▸ **Problem details**
Exactly and only the lines from the line holding "This screenshot has height=768, width=1568." to the end of the records should be reproduced. Leave pictures out.

━━━ Records to process

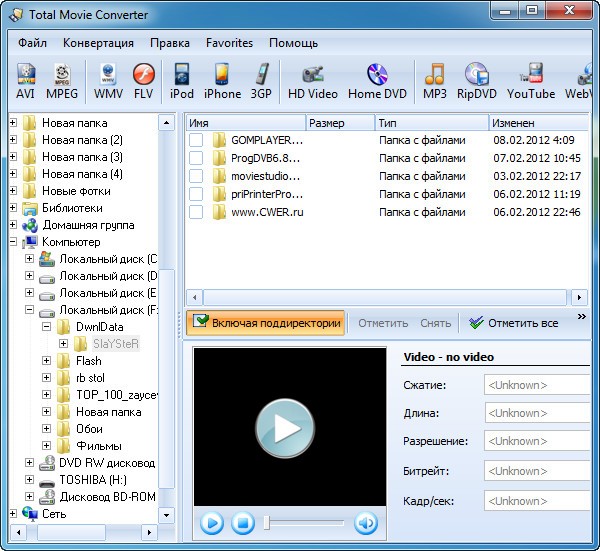Screen dimensions: 600x551
Task: Open the Конвертация menu
Action: tap(98, 43)
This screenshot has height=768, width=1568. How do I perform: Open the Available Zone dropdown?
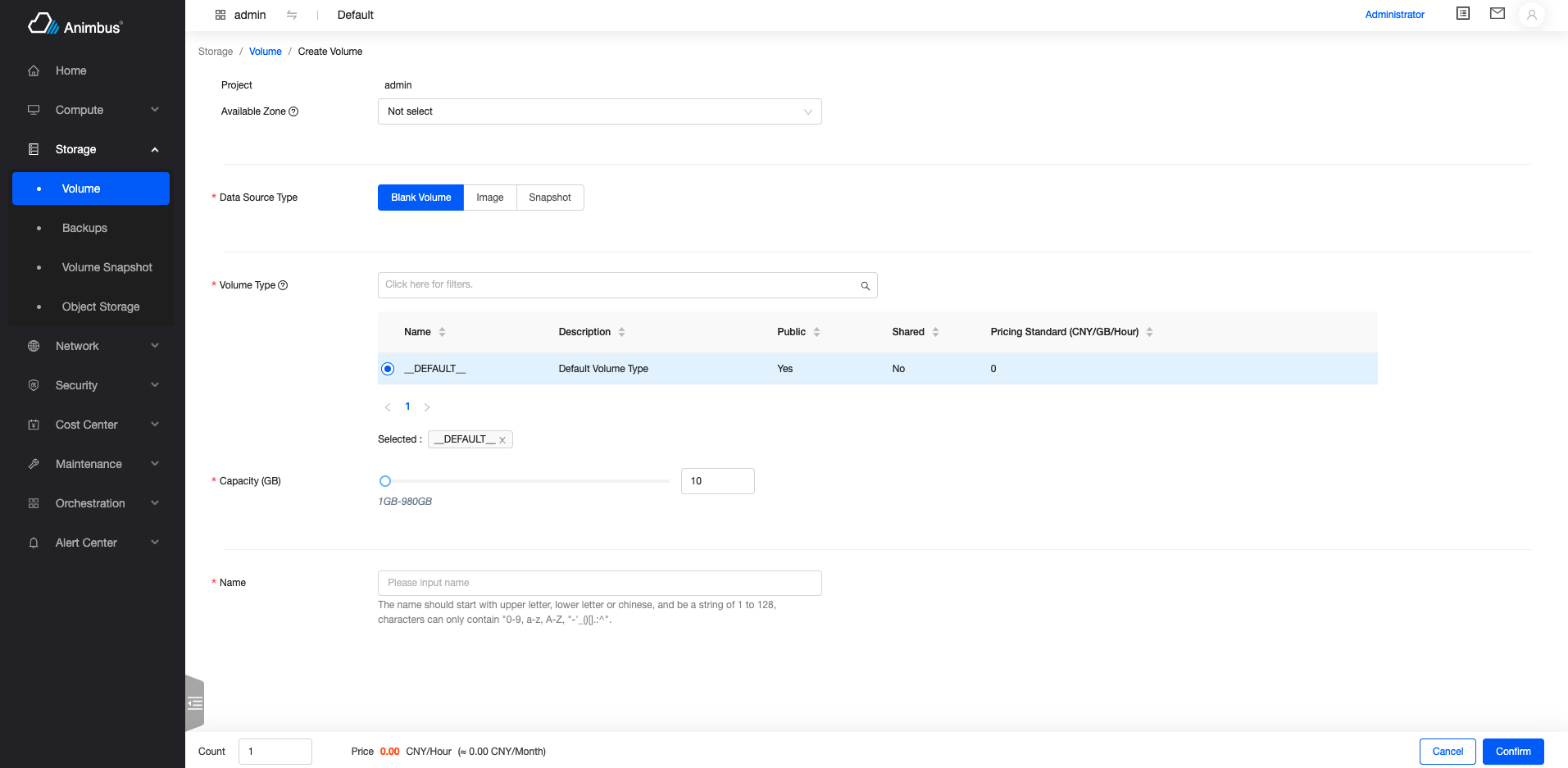[x=599, y=111]
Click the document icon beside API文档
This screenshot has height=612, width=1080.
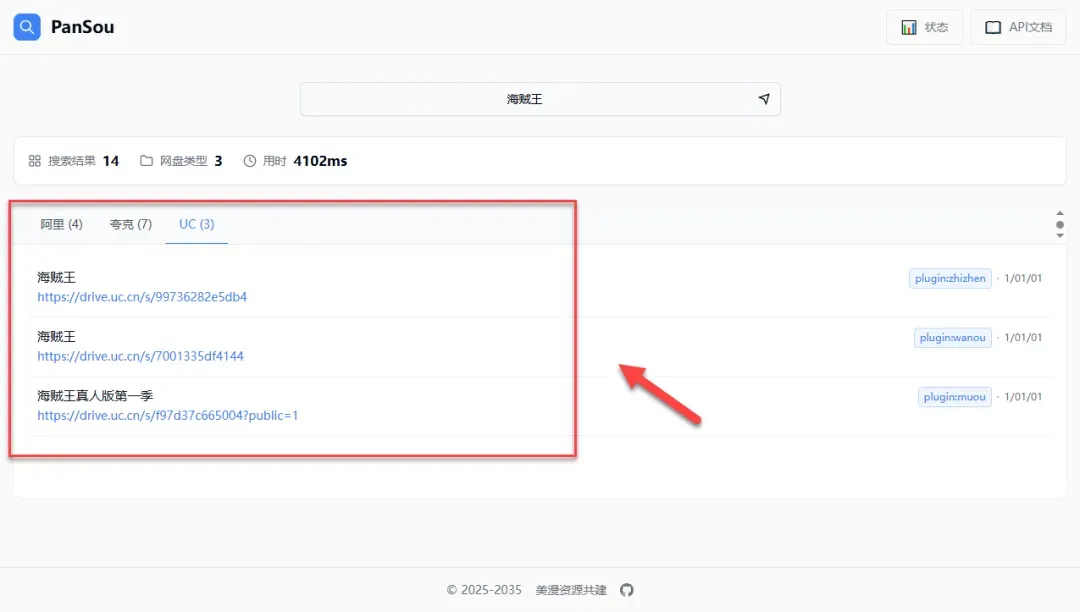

━━━━━━

▸ **Result below**
This screenshot has height=768, width=1568. How do I perform: Open the Available Zone dropdown?
[x=599, y=111]
Click the document icon beside API文档
This screenshot has height=612, width=1080.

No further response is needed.